What makes the things more complicated is the what inflation data to target. As we all know, inflation can be broadly categorized into headline inflation and core inflation. By definition, core inflation is headline inflation less food and fuel prices. Due to volatile nature of fuel and food prices, core inflation is generally considered to be a more valuable metric. But is it more relevant for an economy like India where food prices are the major driver of headline inflation and food is a major constituent of an average Indian's consumption basket?
As per an article in Livemint, IMF Research suggests that while focusing on core inflation makes sense in developed economies, it might not be a very efficient approach in the emerging economies. This is because of the different dynamics of food prices in such economies. A study on the inflation in India suggests that it is the core inflation that catches up with headline inflation in the long term. This also implies that impact of food prices is not as transitory as it is assumed. Over a period of time, for an emerging economy like India, food price inflation impacts even the non food inflation. This is mainly because of substantial share of food in household expenditure and the tendency to set inflation expectations and wages around food prices. Hence, targeting core inflation or ignoring food inflation might not turn out to be the best way to design monetary policies.

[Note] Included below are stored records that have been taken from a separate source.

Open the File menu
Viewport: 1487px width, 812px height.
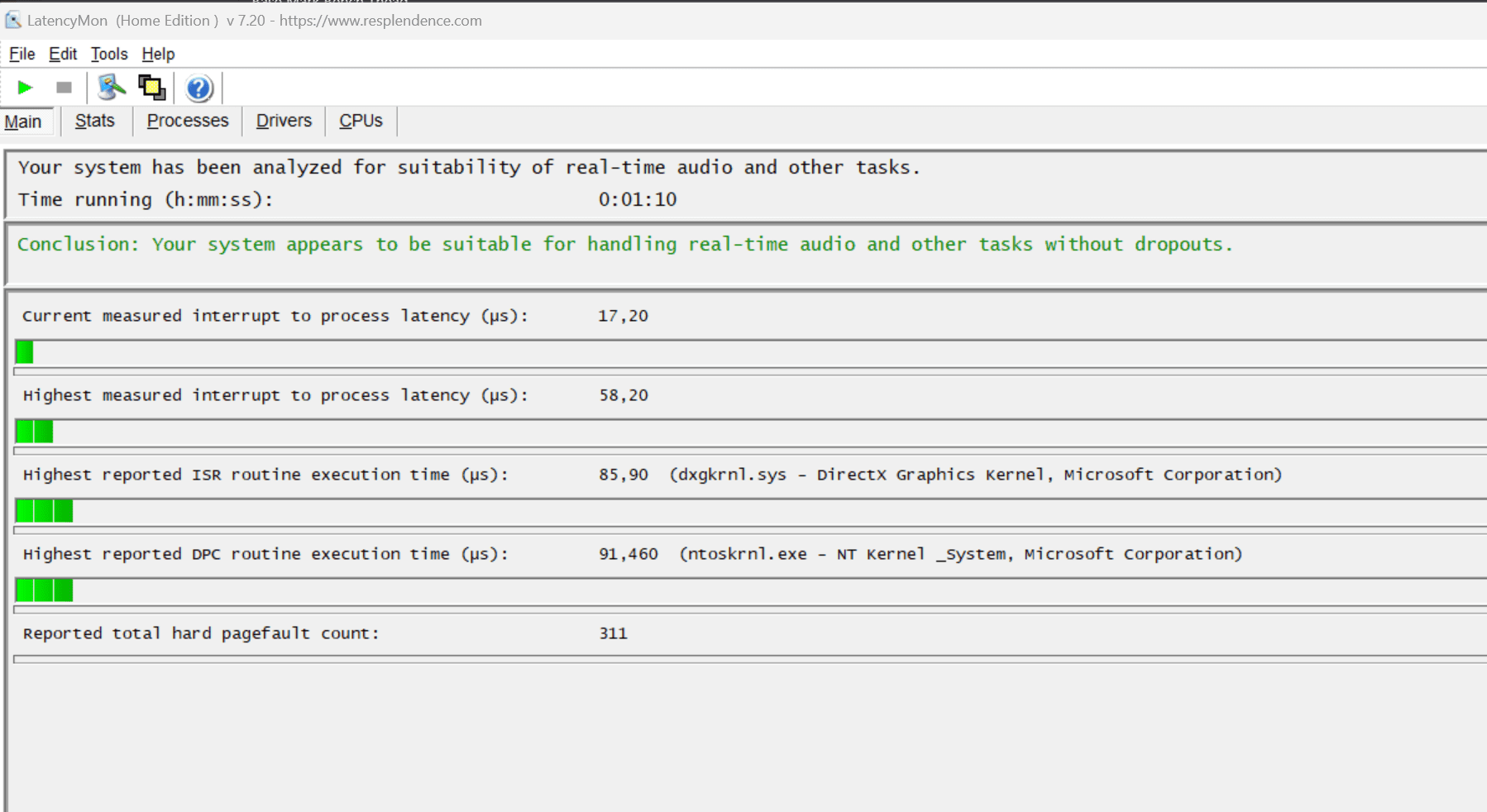click(22, 54)
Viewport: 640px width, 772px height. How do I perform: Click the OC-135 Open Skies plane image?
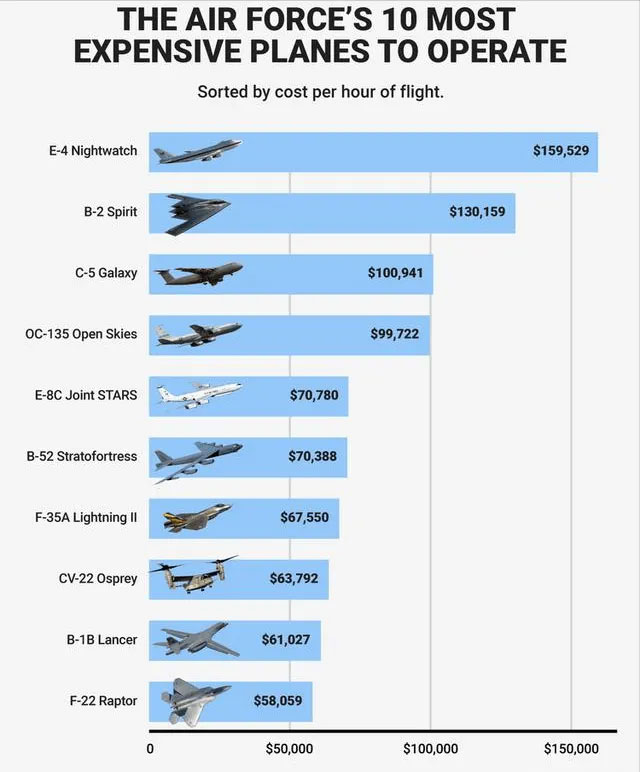pos(198,334)
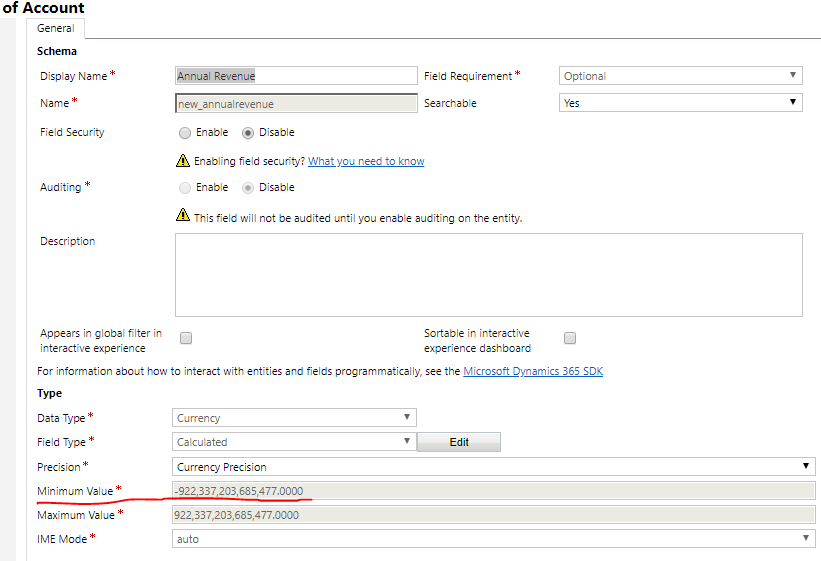This screenshot has height=561, width=821.
Task: Open the Microsoft Dynamics 365 SDK link
Action: click(533, 371)
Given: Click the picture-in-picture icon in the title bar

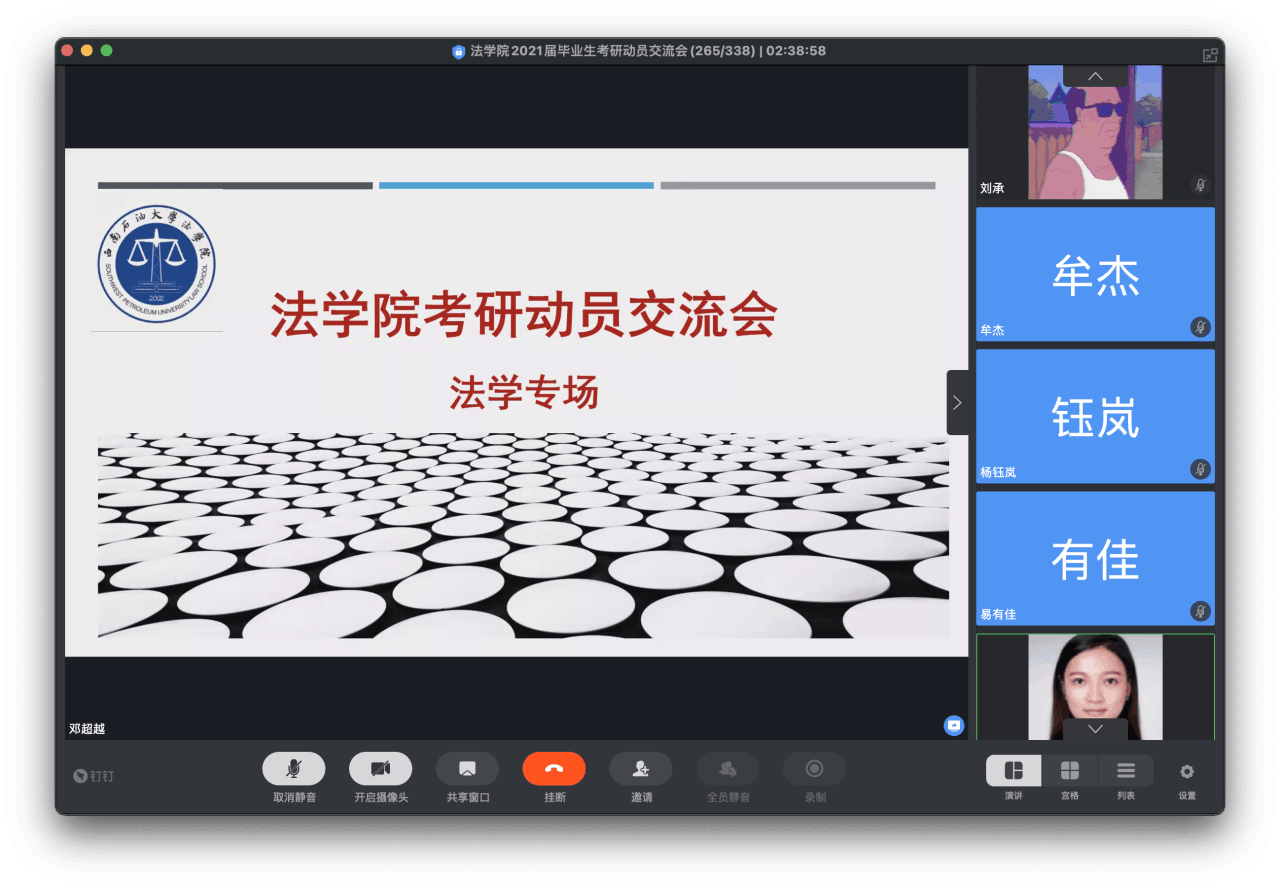Looking at the screenshot, I should 1210,55.
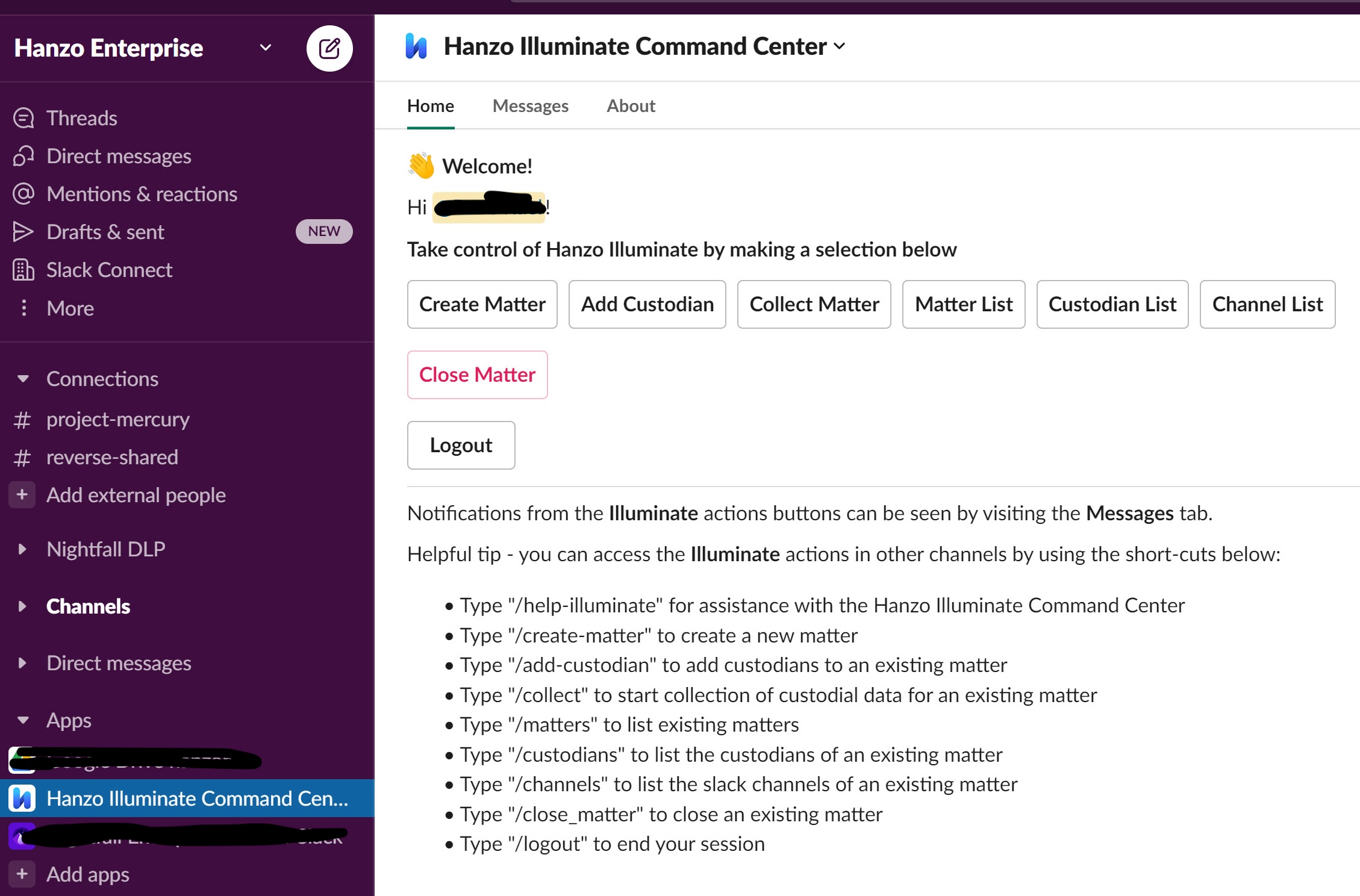Click the Add external people plus icon
This screenshot has width=1360, height=896.
[x=22, y=495]
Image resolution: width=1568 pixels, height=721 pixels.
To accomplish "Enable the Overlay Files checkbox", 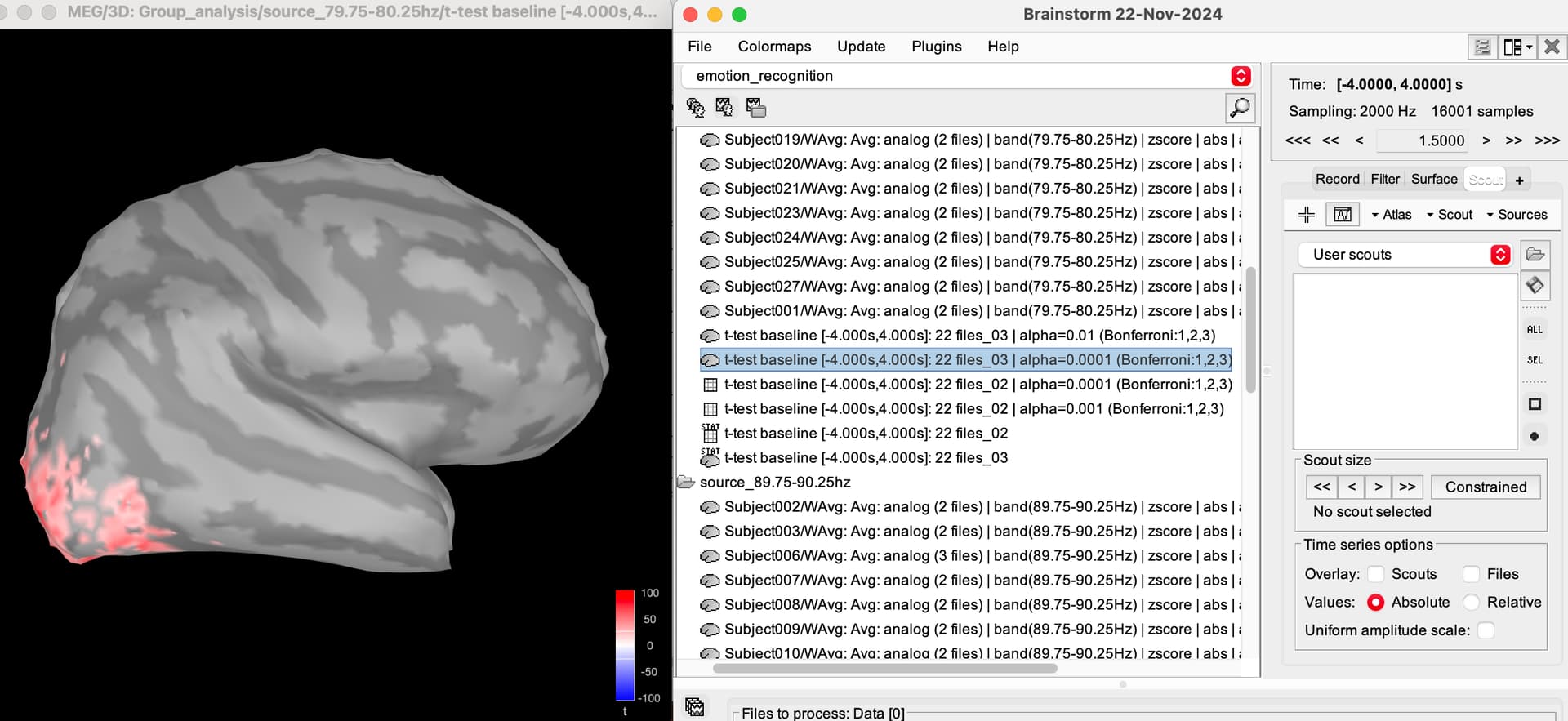I will click(x=1472, y=574).
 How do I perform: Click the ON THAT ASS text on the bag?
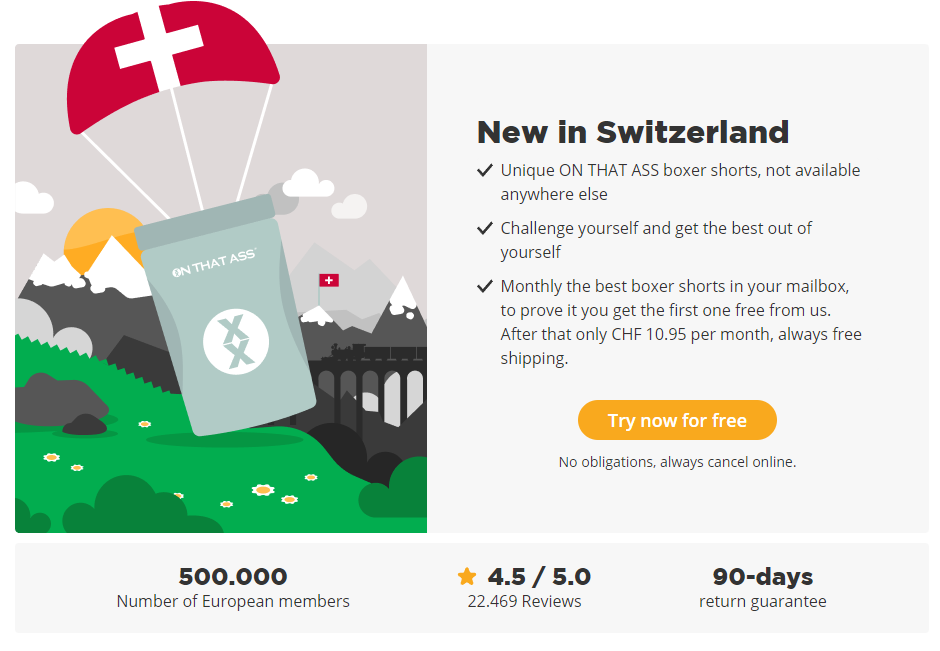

Given the current state of Indian economy, the central bank needs to control inflation to low and stable levels to ensure meaningful growth. The central bank in recent times itself has given the impression that it is more focused on targeting inflation by keeping the interest rates. However, it should also make sure that it targets inflation that is inclusive of food prices. This may result in high interest rates in the future unless the Government brings in structural reforms to keep food supplies fluid.